Exercise: Pictures excluded, reproduce exactly the lines below from the one with "600x384 pixels." through the one with "Given: Adjust the WL slider handle", both included.

Dataset excerpts:
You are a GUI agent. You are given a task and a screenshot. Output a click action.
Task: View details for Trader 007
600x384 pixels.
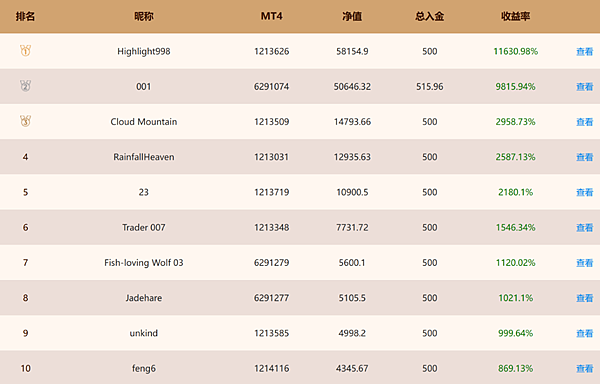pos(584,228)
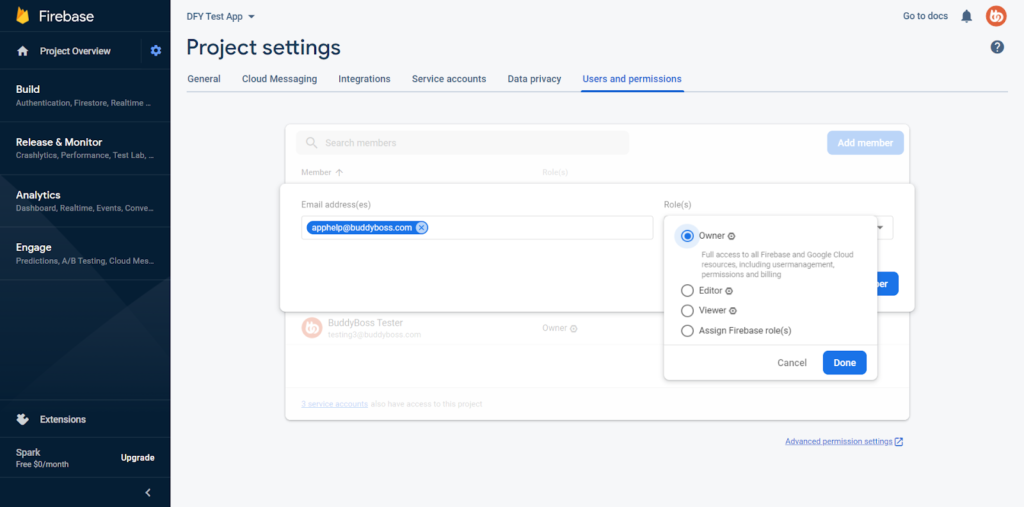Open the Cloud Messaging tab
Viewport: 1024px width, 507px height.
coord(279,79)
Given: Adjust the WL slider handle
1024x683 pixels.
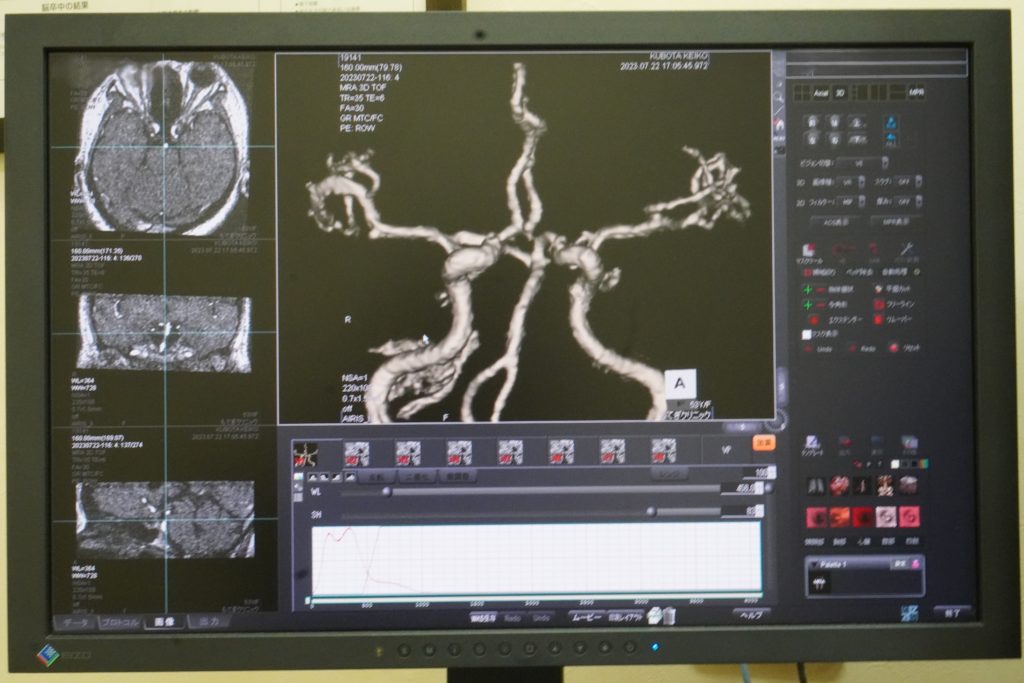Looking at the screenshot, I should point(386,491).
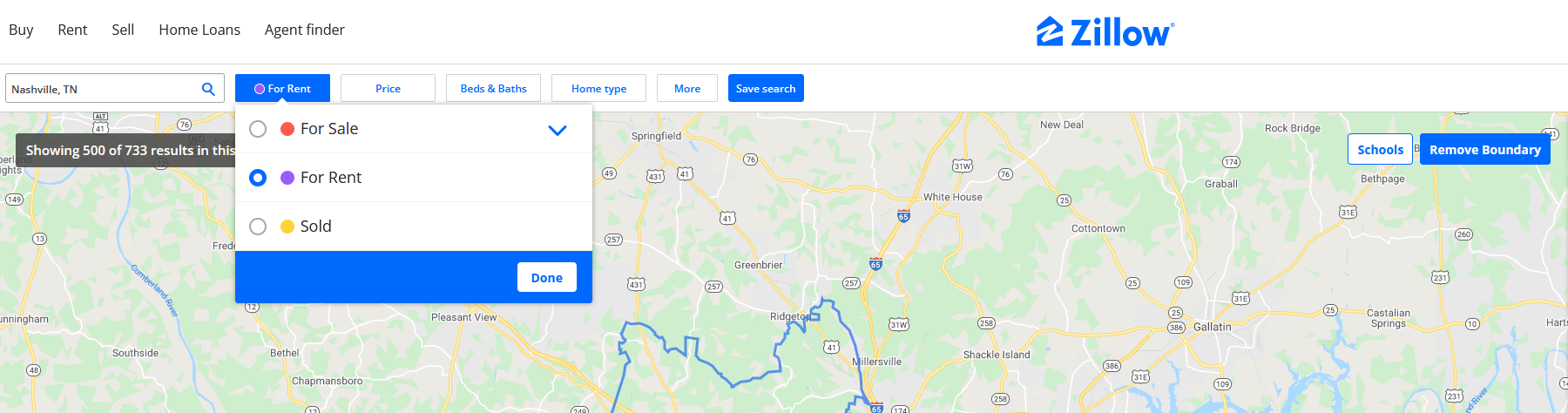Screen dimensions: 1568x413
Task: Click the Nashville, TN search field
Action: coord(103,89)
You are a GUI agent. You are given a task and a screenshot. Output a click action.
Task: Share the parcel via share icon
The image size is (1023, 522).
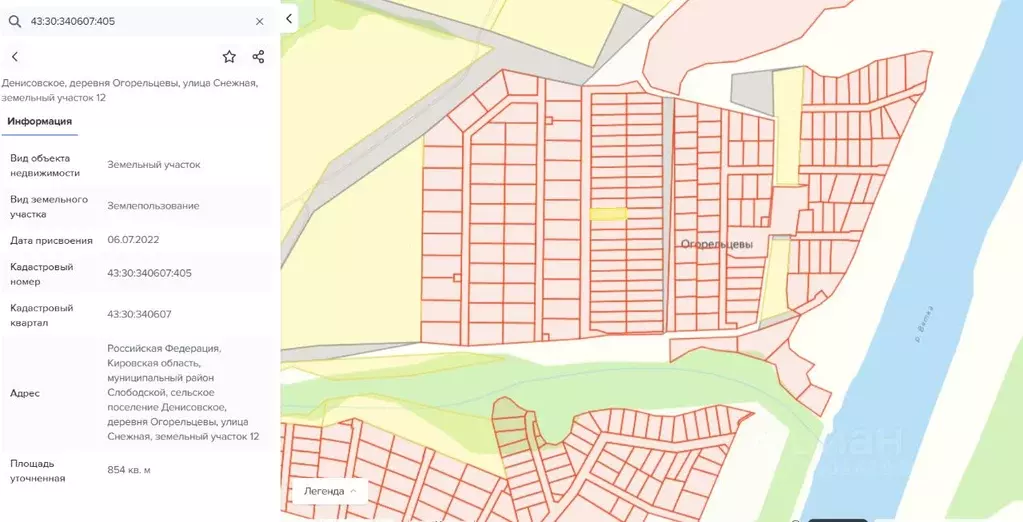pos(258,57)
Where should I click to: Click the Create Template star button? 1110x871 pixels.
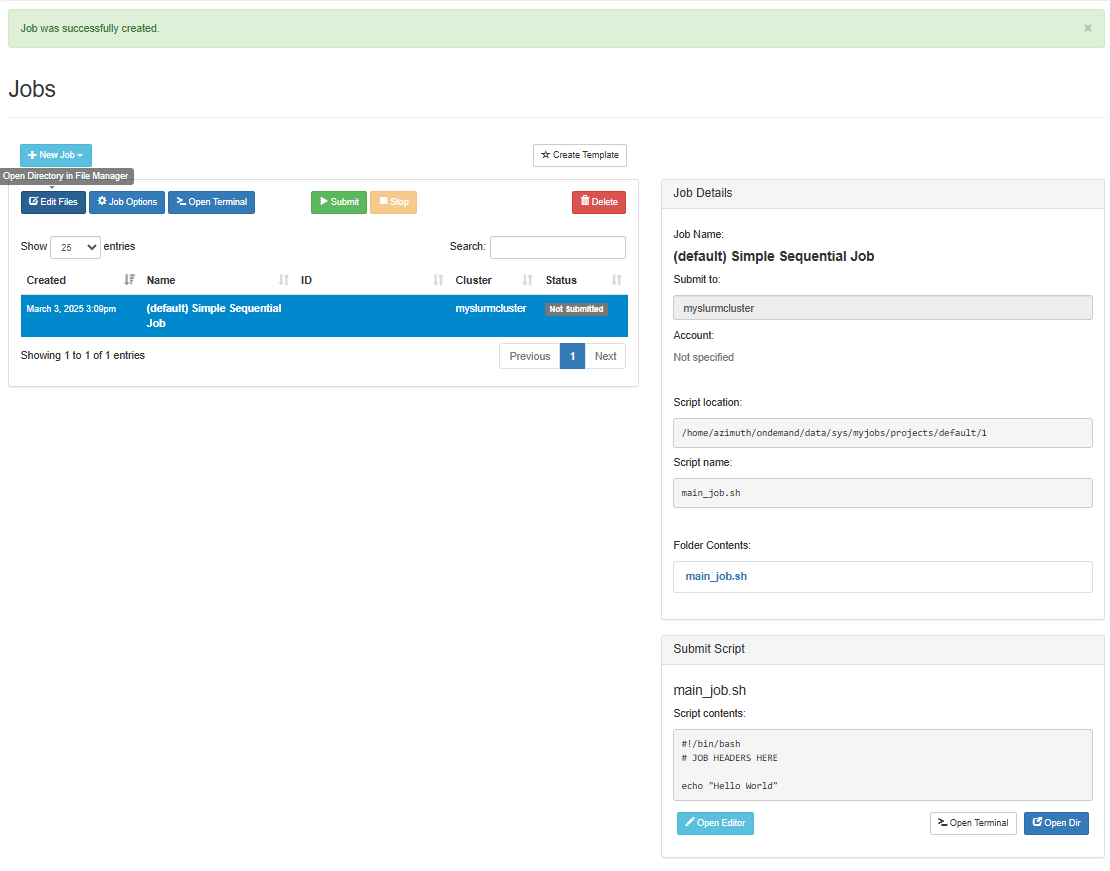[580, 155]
* * *
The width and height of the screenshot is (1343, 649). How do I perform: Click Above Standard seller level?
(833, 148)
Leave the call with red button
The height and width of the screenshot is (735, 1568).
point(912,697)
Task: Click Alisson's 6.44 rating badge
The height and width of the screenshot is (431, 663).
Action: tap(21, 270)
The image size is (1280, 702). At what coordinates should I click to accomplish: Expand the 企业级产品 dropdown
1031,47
--
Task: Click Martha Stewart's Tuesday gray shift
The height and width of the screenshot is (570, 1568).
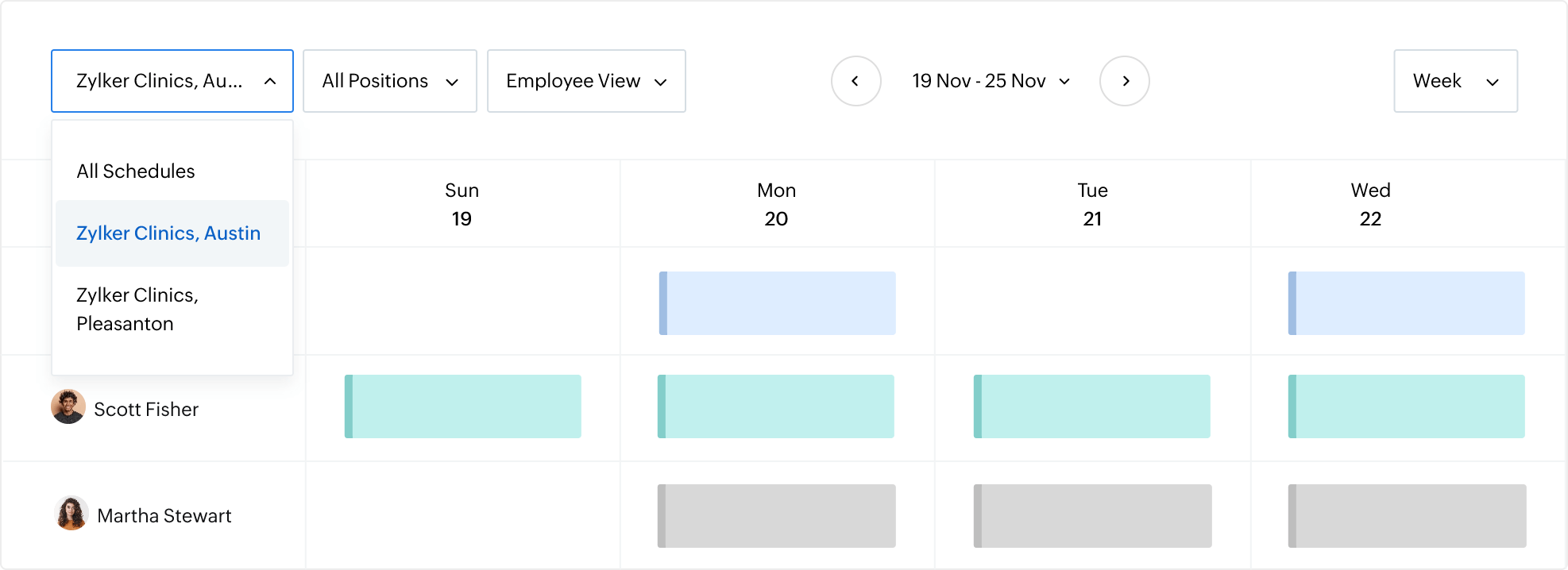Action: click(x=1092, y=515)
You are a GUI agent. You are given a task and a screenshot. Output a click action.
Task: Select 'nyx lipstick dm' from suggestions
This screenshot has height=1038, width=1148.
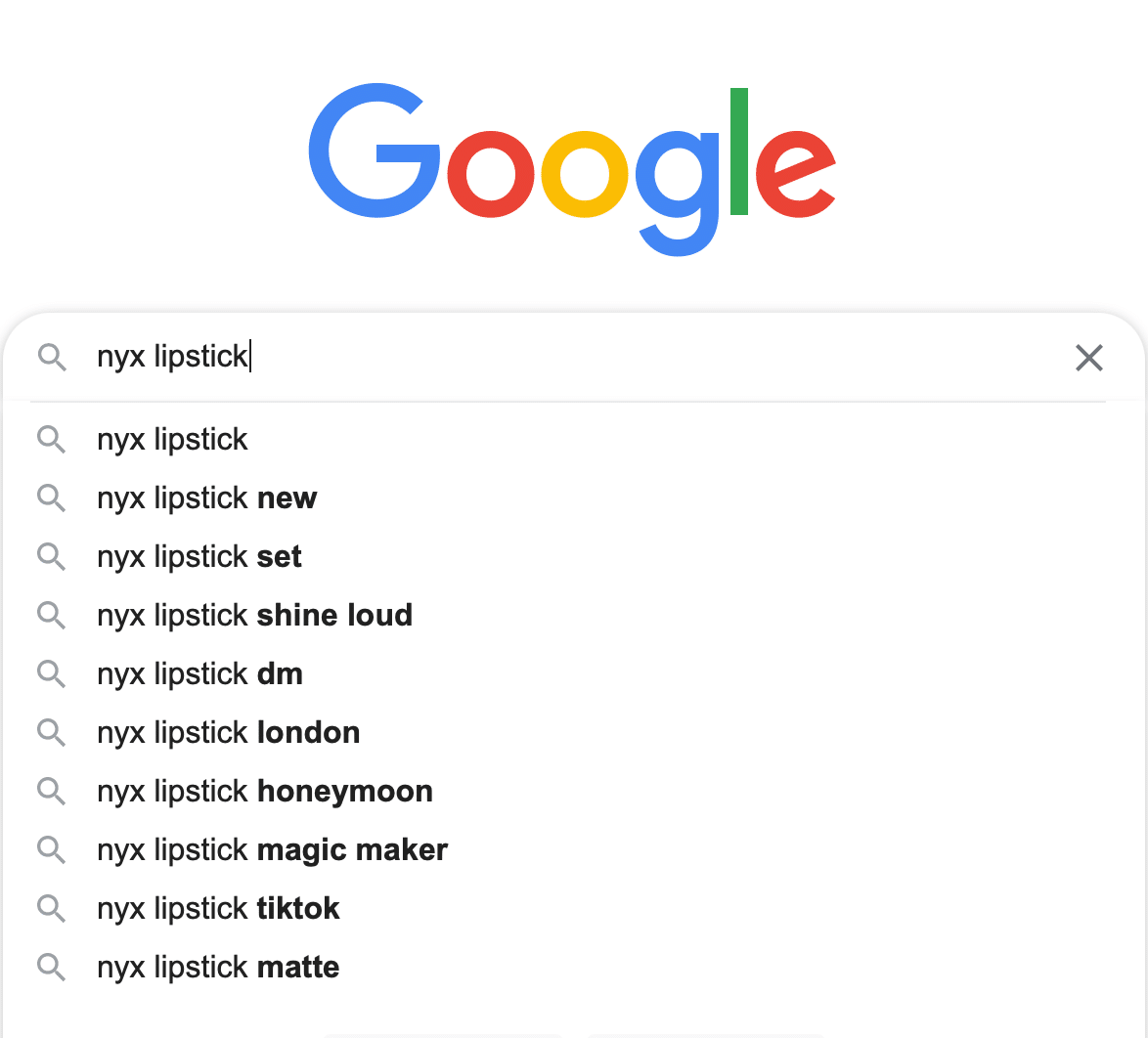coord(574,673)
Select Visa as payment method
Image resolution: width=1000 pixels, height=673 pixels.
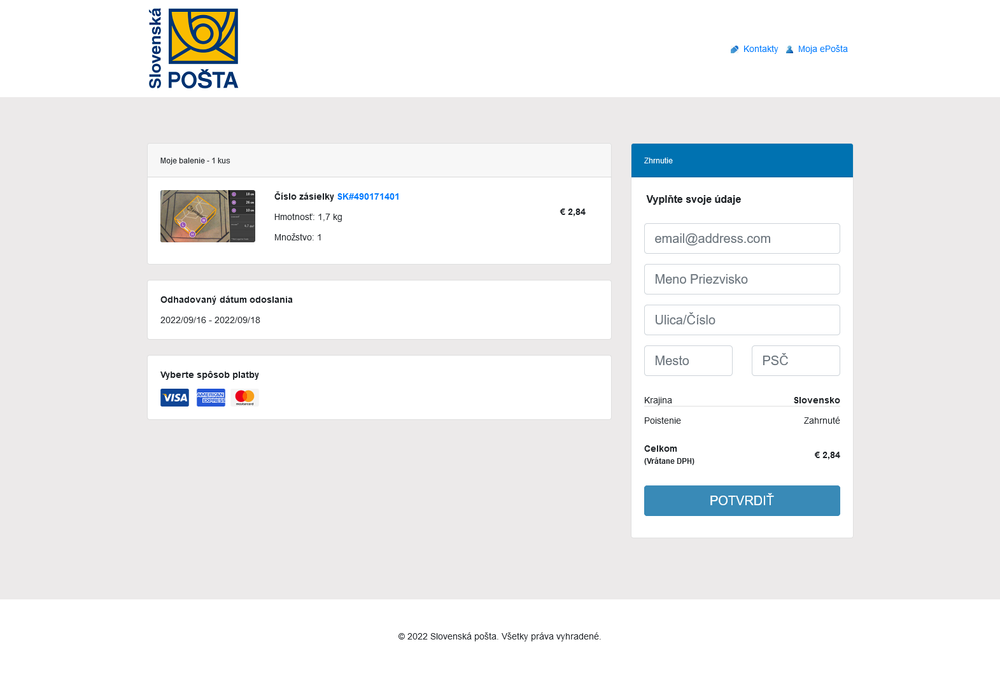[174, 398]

Task answer:
600x384 pixels.
pos(584,228)
Open the Cloud Messaging tab
Viewport: 1024px width, 507px height.
coord(279,79)
Given: Adjust the WL slider handle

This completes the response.